México recordó el martes 76 años de la expropiación de la industria petrolera, un paso audaz en 1938 que quedó rebasado con la amplia reforma energética que recientemente abrió nuevamente la posibilidad de explorar y explotar crudo a la inversión privada nacional y extranjera.

Como el principal proyecto con el que el gobierno del presidente Enrique Peña Nieto busca promover el desarrollo del país, la reforma energética fue aprobada a finales de 2013 con la oposición de los distintos partidos de izquierda que consideran que abre la puerta a la privatización de la industria petrolera y que aún confían en revertir a través de una consulta popular hacia 2015.

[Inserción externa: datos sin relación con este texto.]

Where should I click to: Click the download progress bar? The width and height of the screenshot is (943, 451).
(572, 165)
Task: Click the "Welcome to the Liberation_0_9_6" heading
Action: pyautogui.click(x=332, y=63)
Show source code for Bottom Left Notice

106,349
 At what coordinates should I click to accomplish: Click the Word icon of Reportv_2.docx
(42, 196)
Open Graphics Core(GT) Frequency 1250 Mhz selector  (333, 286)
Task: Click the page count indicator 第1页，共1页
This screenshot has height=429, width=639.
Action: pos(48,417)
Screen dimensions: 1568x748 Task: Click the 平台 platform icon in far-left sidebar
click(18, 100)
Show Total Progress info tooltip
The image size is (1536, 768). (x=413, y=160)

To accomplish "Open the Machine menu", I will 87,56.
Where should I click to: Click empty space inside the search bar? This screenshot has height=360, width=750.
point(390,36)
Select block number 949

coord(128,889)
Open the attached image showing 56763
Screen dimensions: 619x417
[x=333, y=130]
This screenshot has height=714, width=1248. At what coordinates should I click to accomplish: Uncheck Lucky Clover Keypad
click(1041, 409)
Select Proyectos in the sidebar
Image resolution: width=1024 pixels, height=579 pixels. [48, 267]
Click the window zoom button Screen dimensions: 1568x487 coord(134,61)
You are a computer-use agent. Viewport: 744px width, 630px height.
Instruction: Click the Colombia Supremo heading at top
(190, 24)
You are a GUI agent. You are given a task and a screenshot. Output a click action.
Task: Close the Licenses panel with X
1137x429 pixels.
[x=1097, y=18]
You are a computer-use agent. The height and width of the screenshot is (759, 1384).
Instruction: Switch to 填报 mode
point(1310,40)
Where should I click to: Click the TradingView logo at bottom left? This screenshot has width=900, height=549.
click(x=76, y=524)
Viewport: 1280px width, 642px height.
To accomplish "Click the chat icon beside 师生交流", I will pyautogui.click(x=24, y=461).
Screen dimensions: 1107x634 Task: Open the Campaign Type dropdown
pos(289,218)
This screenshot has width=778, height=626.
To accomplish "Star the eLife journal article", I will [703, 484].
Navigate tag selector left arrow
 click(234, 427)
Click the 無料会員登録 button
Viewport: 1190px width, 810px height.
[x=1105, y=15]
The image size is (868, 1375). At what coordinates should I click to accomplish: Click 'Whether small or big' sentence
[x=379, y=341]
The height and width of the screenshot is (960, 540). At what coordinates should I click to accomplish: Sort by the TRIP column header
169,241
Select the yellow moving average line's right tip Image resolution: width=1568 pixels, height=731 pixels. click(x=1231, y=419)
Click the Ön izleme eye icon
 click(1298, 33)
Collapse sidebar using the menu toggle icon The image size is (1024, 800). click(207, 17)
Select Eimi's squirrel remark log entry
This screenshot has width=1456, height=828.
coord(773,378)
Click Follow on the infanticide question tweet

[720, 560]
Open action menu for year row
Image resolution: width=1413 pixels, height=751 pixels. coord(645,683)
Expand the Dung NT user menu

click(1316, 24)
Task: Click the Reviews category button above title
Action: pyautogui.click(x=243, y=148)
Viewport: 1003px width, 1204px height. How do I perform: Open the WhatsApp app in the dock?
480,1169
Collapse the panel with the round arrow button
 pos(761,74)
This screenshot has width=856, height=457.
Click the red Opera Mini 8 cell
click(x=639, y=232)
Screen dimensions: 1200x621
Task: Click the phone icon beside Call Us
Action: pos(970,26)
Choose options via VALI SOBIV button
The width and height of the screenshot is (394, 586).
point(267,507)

"Con la reforma energética el estado mexicano es y seguirá siendo el único dueño de las reservas petroleras, de la renta petrolera y de Petróleos Mexicanos", dijo el mandatario en una ceremonia en instalaciones de la empresa estatal Pemex en el estado de Veracruz. El mandatario recibió el respaldo de Carlos Romero Deschamps, el líder del sindicato petrolero tras los cambios históricos.

A diferencia del ánimo festivo del gobernante, Cuauhtémoc Cárdenas, líder histórico de la izquierda e hijo del presidente que nacionalizó la industria petrolera en 1938, dijo en la capital que la celebración de aquella decisión ocurre "en momentos en que el país atraviesa por una de las situaciones más difíciles de retroceso social, de entrega de los recursos naturales del país".

La reforma permitirá al gobierno dar contratos y licencias a empresas nacionales y extranjeras para que participen en la exploración y producción de crudo y gas, algo que hasta ahora era monopolio de Pemex, compañía que se mantendrá en manos del estado.

La nacionalización de la industria en 1938 por el presidente Lázaro Cárdenas hizo que el petróleo fuera visto como un símbolo de la soberanía y el nacionalismo de los mexicanos, a los que se plegaron prácticamente todos los actores políticos, incluido el Partido Revolucionario Institucional de Peña Nieto.

Sin embargo, al llegar al poder, y luego de que en los últimos nueve años la producción de crudo fue a la baja, Peña Nieto planteó que Pemex por sí sola no podía revivir a la industria energética, por lo que era necesario cambiar las leyes para permitir la participación privada.

Ahora se espera que el gobierno envíe al Congreso propuestas para modificar las leyes secundarias para poner en práctica la reforma que cambió la Constitución.